By: Zainab Baqri
As summer comes to an end, students all around the nation, of different races and religions, are preparing for the start of the new school year. Of course, devout students practicing Islam, Christianity, or Judaism are also preparing for the start of Sunday School. Along with the trepidation that comes with the fear of future tests and homework, students also experience the happiness of seeing their old friends and anticipation at making new ones. After all, summer does get lonely without the company of your friends and community.

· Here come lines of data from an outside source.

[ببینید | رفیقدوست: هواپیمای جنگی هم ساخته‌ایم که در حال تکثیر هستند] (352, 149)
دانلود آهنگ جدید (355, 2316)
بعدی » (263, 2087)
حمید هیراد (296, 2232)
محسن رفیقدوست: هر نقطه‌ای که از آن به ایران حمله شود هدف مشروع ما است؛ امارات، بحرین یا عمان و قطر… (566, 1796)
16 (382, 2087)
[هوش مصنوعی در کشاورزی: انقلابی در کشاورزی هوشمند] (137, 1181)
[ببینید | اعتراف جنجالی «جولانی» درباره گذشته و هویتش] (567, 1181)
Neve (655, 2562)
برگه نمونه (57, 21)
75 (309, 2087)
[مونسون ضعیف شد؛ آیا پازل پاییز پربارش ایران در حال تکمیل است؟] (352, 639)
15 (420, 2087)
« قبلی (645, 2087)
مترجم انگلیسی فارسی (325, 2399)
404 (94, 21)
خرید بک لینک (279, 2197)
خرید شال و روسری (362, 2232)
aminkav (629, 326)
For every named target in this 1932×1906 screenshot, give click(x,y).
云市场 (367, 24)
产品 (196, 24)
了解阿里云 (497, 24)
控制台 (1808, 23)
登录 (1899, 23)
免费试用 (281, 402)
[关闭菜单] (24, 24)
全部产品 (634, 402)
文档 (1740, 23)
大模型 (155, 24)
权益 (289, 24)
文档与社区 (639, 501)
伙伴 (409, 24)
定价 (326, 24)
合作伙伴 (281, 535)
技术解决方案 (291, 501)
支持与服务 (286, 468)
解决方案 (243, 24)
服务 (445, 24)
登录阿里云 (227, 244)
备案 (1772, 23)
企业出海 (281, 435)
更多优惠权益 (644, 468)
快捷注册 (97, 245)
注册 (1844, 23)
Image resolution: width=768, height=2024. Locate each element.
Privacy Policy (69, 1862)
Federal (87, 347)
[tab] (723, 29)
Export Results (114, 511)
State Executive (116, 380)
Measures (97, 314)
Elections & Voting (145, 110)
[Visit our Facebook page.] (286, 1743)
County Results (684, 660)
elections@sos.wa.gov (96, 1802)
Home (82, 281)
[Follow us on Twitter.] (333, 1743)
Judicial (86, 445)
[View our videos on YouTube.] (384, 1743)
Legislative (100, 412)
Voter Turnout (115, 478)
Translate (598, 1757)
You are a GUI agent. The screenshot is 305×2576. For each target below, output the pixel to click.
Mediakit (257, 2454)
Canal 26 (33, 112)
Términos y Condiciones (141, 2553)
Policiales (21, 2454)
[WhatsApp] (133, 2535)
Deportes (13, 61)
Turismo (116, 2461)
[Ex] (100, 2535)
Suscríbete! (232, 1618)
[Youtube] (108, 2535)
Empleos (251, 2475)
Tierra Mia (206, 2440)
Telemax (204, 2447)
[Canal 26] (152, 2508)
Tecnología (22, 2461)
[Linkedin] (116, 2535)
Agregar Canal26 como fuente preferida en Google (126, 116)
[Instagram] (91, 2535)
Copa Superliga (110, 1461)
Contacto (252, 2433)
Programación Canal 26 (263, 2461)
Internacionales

Sunday School is an extremely important factor in our lives, especially as Shias. In this day and age, through resources such as the media and textbooks, Muslim children are exposed to countless new ideas, opinions, and biases concerning Islam. The roots of our very religion are publicly questioned, our religious practices misunderstood, and our core values tested. In these trying times, it is imperative that we are firm in our iman (faith). Through sending our children to Sunday School, we are securing their Islamic foundations. Of all times, this is when it is most important for us Shias to have answers to the questions of others; we must be prepared to defend our religion and justify its principles.
Madressa gives us the opportunity to learn our religion correctly and properly in an Islamic atmosphere, while also allowing us to interact with other Shias from our community that are facing the same issues we are. As a student of JIC’s Imam Ali School myself, I can honestly say that Sunday school made me more confident in my understanding of Islam and greatly contributed to the knowledge I needed to successfully defend and practice my religion. Throughout the course of this year, we covered a variety of topics such as najaasat, sajda-e-sahu, namaaz-e-shab, and many other topics. These youth discussions allowed me to have a better foundation in my fiqh knowledge. With a better foundation in my Islamic knowledge, I am able to easily respond to the questions I face when I am at school and elsewhere. More importantly, I now feel a lot more confident in practicing my religion.